Le sort des contrats après un transfert de compétences

A lire dans le numéro de mai 2017 de la revue Contrats et Marchés publics (Lexis Nexis), notre article intitulé Le sort des contrats après un transfert de compétences. 

 

Sous l’effet du développement de l’intercommunalité, les compétences des établissements publics de coopération intercommunales (EPCI) et des syndicats mixtes ne cessent de se renforcer. La loi NOTRe n° 2015-991 du 7 août 2015 a prolongé ce mouvement en prévoyant de nombreux transferts de compétences au bénéfice des métropoles, des communautés de communes et des communautés d’agglomération. Outre la gestion des personnels et la répartition des biens, un des enjeux essentiels est le sort des contrats. Les contrats nécessaires à l’exercice d’une compétence sont en principe transférés à la collectivité territoriale bénéficiant du transfert de ladite compétence.
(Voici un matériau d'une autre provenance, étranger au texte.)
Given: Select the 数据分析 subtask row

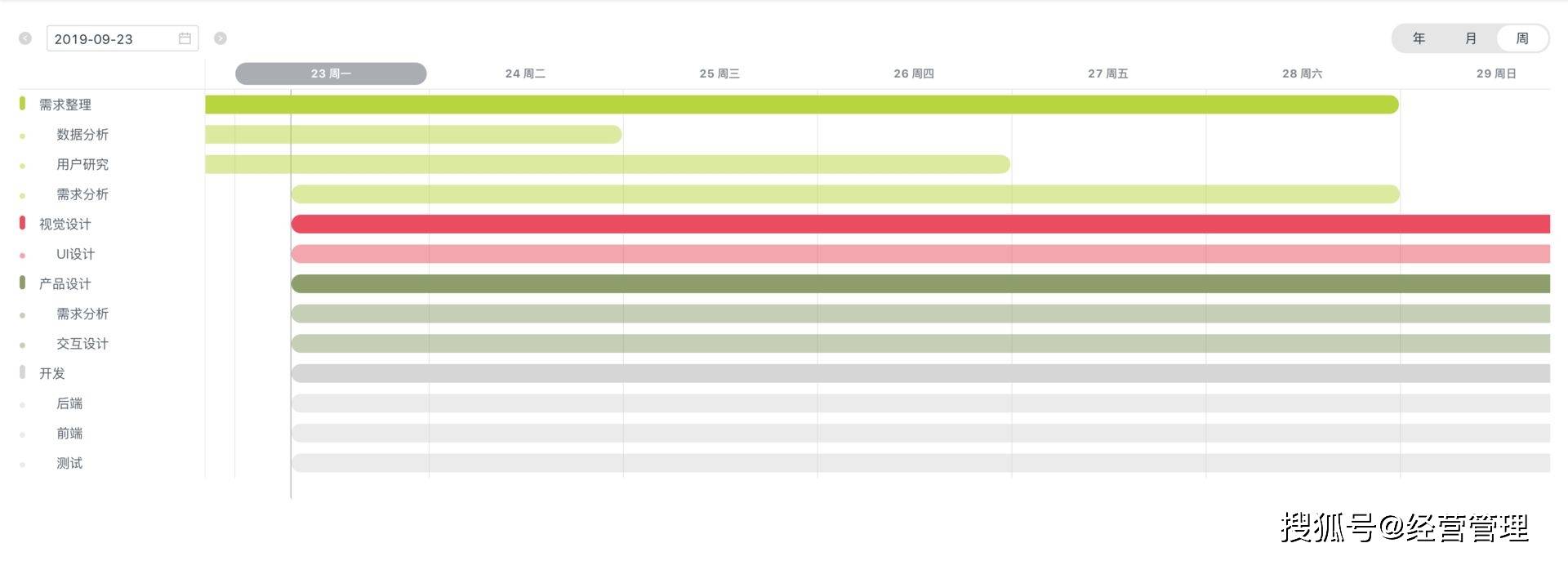Looking at the screenshot, I should 82,135.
Les collectivités disposent cependant d’une importante latitude pour préciser les modalités de ce transfert voire y déroger.
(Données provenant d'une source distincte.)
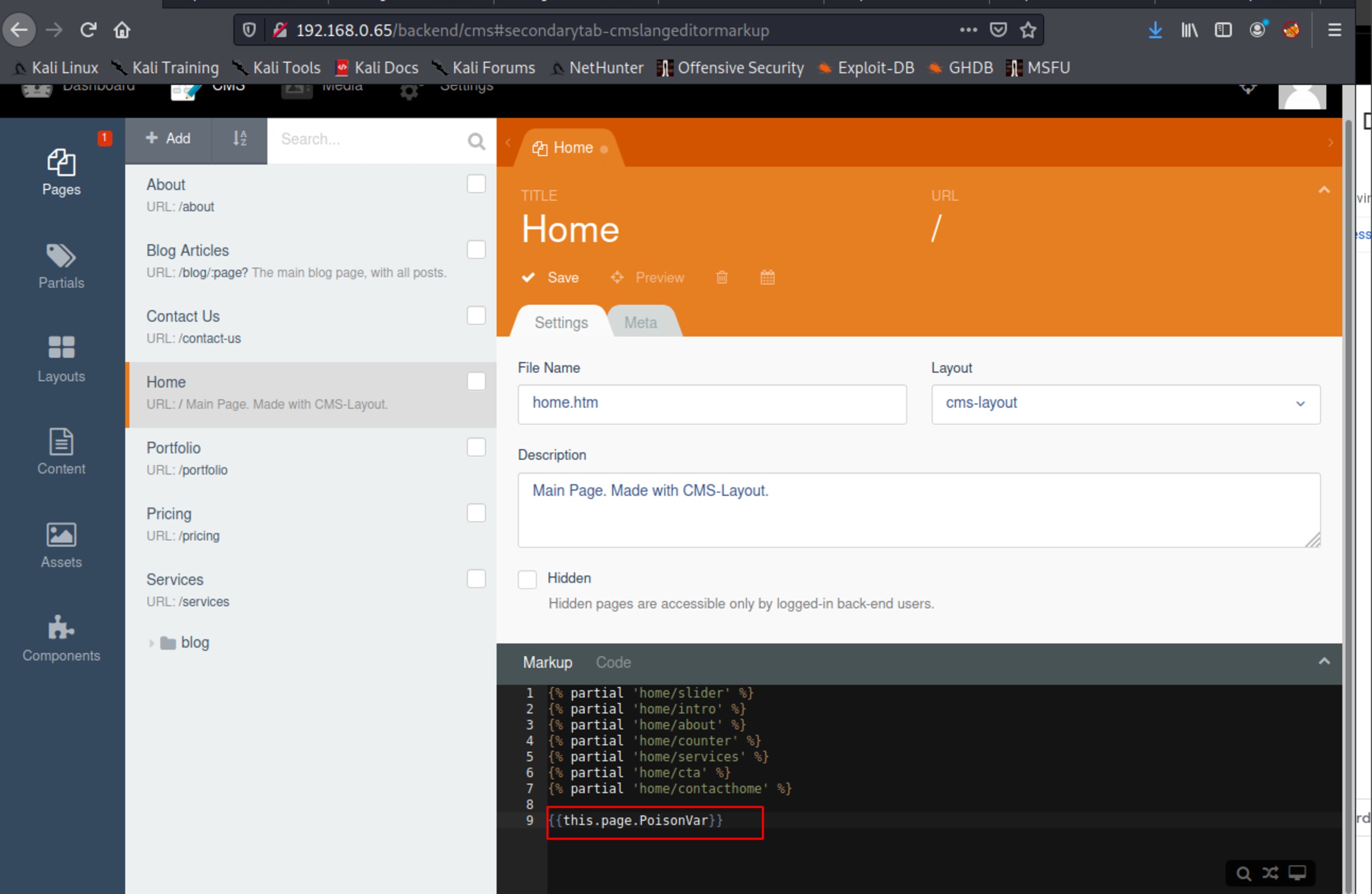Switch to the Code tab

pos(613,662)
A- Portée du principe de transfert des contrats

1° Contrats concernés

Le mécanisme de transfert a une portée très large. Il concerne les collectivités territoriales, les EPCI et les syndicats mixtes pour l’ensemble des hypothèses de transfert de compétences : création (CGCT, art. L. 5211-5), transformation et fusion (CGCT, art. L. 5211-41-3, L. 5711-4 et L. 5212-27, L. 5211-41-2, L. 5421-7 et L. 5217-5), modification de compétences (CGCT, art. L. 5211-17, L. 5721-6-1, L. 5211-25-1, L. 5711-4 et L. 5211-18).

Le transfert s’applique à l’ensemble des contrats rattachés à la compétence transférée. C’est en particulier le cas des marchés publics et des délégations de service public, mais également des conventions d’objectifs conclues avec des associations, des contrats d’emprunt ou des contrats de bail.

2° Le principe

Aux termes des articles précités, le principe est que les droits et obligations attachés à la compétence sont transmis à la collectivité bénéficiaire du transfert. À ce titre, « les contrats transférés sont exécutés dans les conditions antérieures jusqu’à leur échéance, sauf accord contraire des parties ».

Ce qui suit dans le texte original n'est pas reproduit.